** Record extracts follows **

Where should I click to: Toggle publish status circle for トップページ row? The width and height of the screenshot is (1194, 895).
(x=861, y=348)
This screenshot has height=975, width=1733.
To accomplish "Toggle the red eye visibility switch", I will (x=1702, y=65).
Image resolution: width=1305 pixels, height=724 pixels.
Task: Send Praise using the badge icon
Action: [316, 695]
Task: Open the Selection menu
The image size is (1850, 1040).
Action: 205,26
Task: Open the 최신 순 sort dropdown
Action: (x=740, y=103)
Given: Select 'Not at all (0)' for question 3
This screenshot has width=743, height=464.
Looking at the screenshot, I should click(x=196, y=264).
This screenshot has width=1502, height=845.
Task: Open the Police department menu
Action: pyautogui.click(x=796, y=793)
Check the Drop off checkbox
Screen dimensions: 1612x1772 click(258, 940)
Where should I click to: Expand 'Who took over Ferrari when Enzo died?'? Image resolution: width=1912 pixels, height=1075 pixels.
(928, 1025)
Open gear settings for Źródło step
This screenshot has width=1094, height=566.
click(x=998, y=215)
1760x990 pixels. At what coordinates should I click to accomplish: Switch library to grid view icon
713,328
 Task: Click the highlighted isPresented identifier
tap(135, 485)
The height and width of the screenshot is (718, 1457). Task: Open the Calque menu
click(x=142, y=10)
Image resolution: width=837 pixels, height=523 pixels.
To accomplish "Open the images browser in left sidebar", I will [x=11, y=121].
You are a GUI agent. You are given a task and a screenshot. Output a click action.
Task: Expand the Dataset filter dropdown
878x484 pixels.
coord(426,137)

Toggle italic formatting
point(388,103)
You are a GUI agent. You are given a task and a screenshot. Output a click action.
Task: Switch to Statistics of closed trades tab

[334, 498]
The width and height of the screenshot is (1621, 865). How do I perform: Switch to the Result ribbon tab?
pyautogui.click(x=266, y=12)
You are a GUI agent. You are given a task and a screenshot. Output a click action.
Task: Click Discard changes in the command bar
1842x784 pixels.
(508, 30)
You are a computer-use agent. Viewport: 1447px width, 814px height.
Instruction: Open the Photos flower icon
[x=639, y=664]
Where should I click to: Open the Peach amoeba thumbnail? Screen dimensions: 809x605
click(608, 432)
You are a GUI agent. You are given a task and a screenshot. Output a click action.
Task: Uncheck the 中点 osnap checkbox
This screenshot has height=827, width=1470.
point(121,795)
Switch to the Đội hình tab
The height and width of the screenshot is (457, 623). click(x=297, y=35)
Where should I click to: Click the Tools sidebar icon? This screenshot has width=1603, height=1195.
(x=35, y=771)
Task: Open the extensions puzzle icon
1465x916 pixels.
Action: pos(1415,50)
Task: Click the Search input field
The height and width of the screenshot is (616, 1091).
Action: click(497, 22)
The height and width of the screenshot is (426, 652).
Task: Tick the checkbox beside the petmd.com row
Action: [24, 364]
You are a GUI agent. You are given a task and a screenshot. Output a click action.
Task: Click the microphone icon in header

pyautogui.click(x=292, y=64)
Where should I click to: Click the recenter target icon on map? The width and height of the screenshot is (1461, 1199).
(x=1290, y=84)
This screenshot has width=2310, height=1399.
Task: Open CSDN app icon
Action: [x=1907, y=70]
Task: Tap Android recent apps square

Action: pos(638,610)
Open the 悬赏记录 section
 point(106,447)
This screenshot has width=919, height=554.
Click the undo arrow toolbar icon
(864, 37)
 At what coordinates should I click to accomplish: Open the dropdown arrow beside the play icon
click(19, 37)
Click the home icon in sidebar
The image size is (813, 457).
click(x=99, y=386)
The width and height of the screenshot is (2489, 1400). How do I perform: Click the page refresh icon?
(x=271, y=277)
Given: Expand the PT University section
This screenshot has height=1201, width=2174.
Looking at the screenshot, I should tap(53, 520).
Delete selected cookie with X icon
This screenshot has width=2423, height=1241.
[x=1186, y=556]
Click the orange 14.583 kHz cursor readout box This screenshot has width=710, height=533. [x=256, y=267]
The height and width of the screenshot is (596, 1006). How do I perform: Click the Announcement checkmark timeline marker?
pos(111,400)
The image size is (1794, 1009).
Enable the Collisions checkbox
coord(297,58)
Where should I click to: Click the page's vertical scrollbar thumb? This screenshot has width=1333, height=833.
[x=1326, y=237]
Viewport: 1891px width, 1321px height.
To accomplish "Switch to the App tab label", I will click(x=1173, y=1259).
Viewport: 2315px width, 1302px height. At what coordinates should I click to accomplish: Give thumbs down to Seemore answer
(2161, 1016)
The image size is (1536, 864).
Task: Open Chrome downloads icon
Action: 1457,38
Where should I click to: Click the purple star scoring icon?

** End of Record extracts **

_Directions for this task:_ Nothing but an exact copy of the records belongs in the answer.

_Reply to the task:_
Where should I click to: Toggle publish status circle for トップページ row? The width and height of the screenshot is (1194, 895).
(x=861, y=348)
This screenshot has height=975, width=1733.
To accomplish "Toggle the red eye visibility switch", I will (x=1702, y=65).
Image resolution: width=1305 pixels, height=724 pixels.
Task: Send Praise using the badge icon
Action: [316, 695]
Task: Open the Selection menu
The image size is (1850, 1040).
Action: 205,26
Task: Open the 최신 순 sort dropdown
Action: (x=740, y=103)
Given: Select 'Not at all (0)' for question 3
This screenshot has width=743, height=464.
Looking at the screenshot, I should click(x=196, y=264).
This screenshot has width=1502, height=845.
Task: Open the Police department menu
Action: pyautogui.click(x=796, y=793)
Check the Drop off checkbox
Screen dimensions: 1612x1772 click(258, 940)
Where should I click to: Expand 'Who took over Ferrari when Enzo died?'? Image resolution: width=1912 pixels, height=1075 pixels.
(928, 1025)
Open gear settings for Źródło step
This screenshot has width=1094, height=566.
click(x=998, y=215)
1760x990 pixels. At what coordinates should I click to accomplish: Switch library to grid view icon
713,328
 Task: Click the highlighted isPresented identifier
tap(135, 485)
The height and width of the screenshot is (718, 1457). Task: Open the Calque menu
click(x=142, y=10)
Image resolution: width=837 pixels, height=523 pixels.
To accomplish "Open the images browser in left sidebar", I will [x=11, y=121].
You are a GUI agent. You are given a task and a screenshot. Output a click action.
Task: Expand the Dataset filter dropdown
878x484 pixels.
coord(426,137)

Toggle italic formatting
point(388,103)
You are a GUI agent. You are given a task and a screenshot. Output a click action.
Task: Switch to Statistics of closed trades tab

[334, 498]
The width and height of the screenshot is (1621, 865). How do I perform: Switch to the Result ribbon tab?
pyautogui.click(x=266, y=12)
You are a GUI agent. You are given a task and a screenshot. Output a click action.
Task: Click Discard changes in the command bar
1842x784 pixels.
(508, 30)
You are a computer-use agent. Viewport: 1447px width, 814px height.
Instruction: Open the Photos flower icon
[x=639, y=664]
Where should I click to: Open the Peach amoeba thumbnail? Screen dimensions: 809x605
click(608, 432)
You are a GUI agent. You are given a task and a screenshot. Output a click action.
Task: Uncheck the 中点 osnap checkbox
This screenshot has height=827, width=1470.
point(121,795)
Switch to the Đội hình tab
The height and width of the screenshot is (457, 623). click(x=297, y=35)
Where should I click to: Click the Tools sidebar icon? This screenshot has width=1603, height=1195.
(x=35, y=771)
Task: Open the extensions puzzle icon
1465x916 pixels.
Action: pos(1415,50)
Task: Click the Search input field
The height and width of the screenshot is (616, 1091).
Action: click(497, 22)
The height and width of the screenshot is (426, 652).
Task: Tick the checkbox beside the petmd.com row
Action: [24, 364]
You are a GUI agent. You are given a task and a screenshot. Output a click action.
Task: Click the microphone icon in header

pyautogui.click(x=292, y=64)
Where should I click to: Click the recenter target icon on map? The width and height of the screenshot is (1461, 1199).
(x=1290, y=84)
This screenshot has width=2310, height=1399.
Task: Open CSDN app icon
Action: [x=1907, y=70]
Task: Tap Android recent apps square

Action: pos(638,610)
Open the 悬赏记录 section
 point(106,447)
This screenshot has width=919, height=554.
Click the undo arrow toolbar icon
(864, 37)
 At what coordinates should I click to accomplish: Open the dropdown arrow beside the play icon
click(19, 37)
Click the home icon in sidebar
The image size is (813, 457).
click(x=99, y=386)
The width and height of the screenshot is (2489, 1400). How do I perform: Click the page refresh icon?
(x=271, y=277)
Given: Expand the PT University section
This screenshot has height=1201, width=2174.
Looking at the screenshot, I should tap(53, 520).
Delete selected cookie with X icon
This screenshot has width=2423, height=1241.
[x=1186, y=556]
Click the orange 14.583 kHz cursor readout box This screenshot has width=710, height=533. [x=256, y=267]
The height and width of the screenshot is (596, 1006). How do I perform: Click the Announcement checkmark timeline marker?
pos(111,400)
The image size is (1794, 1009).
Enable the Collisions checkbox
coord(297,58)
Where should I click to: Click the page's vertical scrollbar thumb? This screenshot has width=1333, height=833.
[x=1326, y=237]
Viewport: 1891px width, 1321px height.
To accomplish "Switch to the App tab label", I will click(x=1173, y=1259).
Viewport: 2315px width, 1302px height. At what coordinates should I click to accomplish: Give thumbs down to Seemore answer
(2161, 1016)
The image size is (1536, 864).
Task: Open Chrome downloads icon
Action: 1457,38
Where should I click to: Click the purple star scoring icon?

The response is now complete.